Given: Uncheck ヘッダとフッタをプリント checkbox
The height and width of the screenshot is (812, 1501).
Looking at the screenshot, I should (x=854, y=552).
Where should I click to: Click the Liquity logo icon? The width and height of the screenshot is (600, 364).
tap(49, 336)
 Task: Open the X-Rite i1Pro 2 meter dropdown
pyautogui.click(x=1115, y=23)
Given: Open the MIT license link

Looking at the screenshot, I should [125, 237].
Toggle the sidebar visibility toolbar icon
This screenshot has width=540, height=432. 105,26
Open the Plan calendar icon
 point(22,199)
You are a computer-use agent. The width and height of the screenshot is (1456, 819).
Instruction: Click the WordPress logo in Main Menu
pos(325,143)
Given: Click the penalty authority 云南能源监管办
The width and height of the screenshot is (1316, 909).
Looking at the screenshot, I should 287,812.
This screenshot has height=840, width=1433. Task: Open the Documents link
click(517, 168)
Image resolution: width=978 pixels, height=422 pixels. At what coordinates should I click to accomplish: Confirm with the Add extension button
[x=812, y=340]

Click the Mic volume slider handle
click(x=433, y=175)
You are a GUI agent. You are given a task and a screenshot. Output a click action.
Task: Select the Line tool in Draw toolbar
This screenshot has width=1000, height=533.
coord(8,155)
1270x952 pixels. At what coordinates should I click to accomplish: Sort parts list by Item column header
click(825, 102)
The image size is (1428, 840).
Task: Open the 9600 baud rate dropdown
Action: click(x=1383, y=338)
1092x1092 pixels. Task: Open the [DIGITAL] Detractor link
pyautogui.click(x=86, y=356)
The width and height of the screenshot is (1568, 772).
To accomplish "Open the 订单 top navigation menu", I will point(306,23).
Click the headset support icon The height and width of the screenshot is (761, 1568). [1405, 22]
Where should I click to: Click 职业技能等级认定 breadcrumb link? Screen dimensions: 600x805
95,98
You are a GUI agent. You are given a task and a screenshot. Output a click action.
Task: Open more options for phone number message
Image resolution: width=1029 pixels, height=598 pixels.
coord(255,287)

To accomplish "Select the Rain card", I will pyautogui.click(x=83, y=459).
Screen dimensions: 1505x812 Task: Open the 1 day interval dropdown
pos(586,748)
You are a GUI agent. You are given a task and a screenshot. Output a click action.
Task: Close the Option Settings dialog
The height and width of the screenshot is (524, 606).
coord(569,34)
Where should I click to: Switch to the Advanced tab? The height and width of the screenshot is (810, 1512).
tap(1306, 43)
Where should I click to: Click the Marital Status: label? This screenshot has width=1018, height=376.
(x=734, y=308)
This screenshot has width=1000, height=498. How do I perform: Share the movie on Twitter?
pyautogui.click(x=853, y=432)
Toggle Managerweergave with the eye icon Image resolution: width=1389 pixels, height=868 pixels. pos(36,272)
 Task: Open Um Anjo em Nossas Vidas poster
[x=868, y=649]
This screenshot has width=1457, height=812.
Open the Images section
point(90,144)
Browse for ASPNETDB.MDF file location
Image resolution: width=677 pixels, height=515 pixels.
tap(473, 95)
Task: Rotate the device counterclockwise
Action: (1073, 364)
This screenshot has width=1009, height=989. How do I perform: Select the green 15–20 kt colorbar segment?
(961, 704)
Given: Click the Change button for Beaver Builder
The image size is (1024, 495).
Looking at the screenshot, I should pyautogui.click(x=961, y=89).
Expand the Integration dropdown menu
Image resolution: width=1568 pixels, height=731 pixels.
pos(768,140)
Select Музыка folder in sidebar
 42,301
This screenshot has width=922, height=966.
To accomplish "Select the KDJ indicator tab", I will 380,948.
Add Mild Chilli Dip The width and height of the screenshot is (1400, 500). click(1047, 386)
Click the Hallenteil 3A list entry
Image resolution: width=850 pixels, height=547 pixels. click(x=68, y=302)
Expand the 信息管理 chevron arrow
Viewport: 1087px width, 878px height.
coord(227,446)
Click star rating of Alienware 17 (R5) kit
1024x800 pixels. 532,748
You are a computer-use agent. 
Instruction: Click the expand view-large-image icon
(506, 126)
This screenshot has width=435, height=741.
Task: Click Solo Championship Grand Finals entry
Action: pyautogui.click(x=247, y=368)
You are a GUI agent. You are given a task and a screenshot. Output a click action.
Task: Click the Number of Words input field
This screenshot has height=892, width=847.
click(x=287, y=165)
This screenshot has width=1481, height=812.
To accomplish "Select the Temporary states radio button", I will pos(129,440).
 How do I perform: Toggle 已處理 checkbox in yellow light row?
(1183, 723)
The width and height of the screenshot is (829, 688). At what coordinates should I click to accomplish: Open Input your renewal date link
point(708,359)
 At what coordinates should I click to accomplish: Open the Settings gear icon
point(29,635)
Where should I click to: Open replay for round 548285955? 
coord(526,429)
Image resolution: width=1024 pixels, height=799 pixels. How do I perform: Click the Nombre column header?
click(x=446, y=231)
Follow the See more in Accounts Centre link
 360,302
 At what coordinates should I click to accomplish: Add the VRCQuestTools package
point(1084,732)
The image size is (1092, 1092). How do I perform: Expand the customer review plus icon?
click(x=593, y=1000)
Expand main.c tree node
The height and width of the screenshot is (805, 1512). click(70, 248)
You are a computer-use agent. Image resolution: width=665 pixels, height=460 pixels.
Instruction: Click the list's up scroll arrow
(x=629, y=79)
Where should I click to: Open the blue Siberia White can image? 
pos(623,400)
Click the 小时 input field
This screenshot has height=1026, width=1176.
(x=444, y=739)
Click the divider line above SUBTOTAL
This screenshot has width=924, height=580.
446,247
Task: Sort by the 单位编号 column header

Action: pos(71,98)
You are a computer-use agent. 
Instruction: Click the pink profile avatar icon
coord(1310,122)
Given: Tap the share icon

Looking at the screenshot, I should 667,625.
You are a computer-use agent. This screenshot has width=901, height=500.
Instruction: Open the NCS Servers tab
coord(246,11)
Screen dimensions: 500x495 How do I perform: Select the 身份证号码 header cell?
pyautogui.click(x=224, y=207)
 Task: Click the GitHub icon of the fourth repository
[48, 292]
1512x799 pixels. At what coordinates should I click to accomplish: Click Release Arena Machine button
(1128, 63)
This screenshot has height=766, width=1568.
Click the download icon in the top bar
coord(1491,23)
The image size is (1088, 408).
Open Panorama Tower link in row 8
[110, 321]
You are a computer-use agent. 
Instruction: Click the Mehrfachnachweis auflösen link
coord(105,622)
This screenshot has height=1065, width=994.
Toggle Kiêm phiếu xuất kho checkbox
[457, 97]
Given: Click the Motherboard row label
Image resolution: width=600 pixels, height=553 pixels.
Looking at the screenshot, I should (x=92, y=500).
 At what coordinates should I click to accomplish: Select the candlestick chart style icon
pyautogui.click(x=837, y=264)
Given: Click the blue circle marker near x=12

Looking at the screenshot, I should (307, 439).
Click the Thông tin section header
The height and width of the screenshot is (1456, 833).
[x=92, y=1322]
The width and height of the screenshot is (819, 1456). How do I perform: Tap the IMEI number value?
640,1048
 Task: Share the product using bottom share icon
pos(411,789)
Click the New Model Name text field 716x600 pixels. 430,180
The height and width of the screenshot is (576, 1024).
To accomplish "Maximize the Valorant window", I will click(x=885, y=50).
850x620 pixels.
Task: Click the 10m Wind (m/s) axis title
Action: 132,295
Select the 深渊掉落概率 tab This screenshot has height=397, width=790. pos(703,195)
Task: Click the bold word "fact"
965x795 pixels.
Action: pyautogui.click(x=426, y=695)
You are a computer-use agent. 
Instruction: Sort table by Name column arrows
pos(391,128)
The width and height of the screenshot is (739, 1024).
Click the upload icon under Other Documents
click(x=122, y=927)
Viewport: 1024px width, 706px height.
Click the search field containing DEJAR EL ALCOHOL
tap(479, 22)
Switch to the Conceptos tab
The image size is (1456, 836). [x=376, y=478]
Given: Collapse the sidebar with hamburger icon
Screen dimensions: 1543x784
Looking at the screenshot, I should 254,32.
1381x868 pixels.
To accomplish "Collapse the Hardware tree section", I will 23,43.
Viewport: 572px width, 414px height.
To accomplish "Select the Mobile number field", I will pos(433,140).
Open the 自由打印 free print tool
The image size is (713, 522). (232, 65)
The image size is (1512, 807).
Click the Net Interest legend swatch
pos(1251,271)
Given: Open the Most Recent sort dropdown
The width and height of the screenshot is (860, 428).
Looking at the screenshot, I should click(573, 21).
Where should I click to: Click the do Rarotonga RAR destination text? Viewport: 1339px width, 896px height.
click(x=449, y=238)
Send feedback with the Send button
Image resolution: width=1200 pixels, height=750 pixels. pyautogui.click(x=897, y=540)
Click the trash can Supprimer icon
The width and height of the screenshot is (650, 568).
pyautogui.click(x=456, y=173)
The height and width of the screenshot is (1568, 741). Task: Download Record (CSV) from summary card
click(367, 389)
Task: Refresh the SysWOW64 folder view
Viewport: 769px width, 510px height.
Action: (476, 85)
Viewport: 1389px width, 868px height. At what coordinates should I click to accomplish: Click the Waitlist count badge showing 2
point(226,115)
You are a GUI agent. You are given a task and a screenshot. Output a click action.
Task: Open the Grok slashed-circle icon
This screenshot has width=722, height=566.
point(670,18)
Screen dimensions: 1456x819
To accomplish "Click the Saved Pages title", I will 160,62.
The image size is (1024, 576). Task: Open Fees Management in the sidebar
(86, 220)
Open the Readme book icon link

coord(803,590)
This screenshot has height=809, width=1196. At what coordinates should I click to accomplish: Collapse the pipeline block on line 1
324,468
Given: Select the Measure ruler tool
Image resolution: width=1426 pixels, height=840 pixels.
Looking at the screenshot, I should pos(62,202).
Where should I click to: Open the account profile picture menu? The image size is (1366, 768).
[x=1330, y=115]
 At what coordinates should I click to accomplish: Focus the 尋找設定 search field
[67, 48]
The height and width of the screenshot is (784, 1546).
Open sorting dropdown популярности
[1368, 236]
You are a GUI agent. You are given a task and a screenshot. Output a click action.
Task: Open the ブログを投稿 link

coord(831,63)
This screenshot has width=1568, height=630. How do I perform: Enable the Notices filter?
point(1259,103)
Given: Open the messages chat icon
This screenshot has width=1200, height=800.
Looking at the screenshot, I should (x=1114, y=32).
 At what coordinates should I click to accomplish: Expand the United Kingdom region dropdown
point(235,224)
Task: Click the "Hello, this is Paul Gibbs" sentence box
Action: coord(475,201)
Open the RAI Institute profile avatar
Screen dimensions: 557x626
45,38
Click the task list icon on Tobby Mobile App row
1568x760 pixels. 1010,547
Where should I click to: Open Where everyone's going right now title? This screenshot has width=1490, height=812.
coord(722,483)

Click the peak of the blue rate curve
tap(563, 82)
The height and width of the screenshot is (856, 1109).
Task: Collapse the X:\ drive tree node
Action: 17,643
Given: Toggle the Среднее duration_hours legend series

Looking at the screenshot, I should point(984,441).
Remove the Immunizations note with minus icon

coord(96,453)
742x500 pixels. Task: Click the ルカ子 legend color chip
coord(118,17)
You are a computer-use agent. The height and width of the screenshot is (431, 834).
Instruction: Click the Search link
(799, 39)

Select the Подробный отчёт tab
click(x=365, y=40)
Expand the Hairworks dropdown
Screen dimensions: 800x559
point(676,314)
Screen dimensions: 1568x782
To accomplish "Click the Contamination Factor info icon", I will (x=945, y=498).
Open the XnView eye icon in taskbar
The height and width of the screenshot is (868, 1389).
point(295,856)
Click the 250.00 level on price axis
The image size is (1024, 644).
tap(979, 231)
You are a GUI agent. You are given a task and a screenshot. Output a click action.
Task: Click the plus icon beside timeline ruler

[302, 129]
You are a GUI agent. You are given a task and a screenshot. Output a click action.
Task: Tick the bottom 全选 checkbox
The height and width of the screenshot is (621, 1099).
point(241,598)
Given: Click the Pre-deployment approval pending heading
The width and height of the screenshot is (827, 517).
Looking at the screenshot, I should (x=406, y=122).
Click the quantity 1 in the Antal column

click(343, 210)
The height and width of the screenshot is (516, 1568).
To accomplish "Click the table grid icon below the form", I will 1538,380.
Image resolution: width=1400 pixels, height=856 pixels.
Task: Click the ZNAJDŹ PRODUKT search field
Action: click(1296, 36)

....

### [Stated problem]
Reproduce verbatim the portion of the material above that begins with the line containing "1270x952 pixels. At" and continues through the line containing "pyautogui.click(x=86, y=356)", both lines included.

### [Task output]
1270x952 pixels. At what coordinates should I click to accomplish: Sort parts list by Item column header
click(825, 102)
The image size is (1428, 840).
Task: Open the 9600 baud rate dropdown
Action: click(x=1383, y=338)
1092x1092 pixels. Task: Open the [DIGITAL] Detractor link
pyautogui.click(x=86, y=356)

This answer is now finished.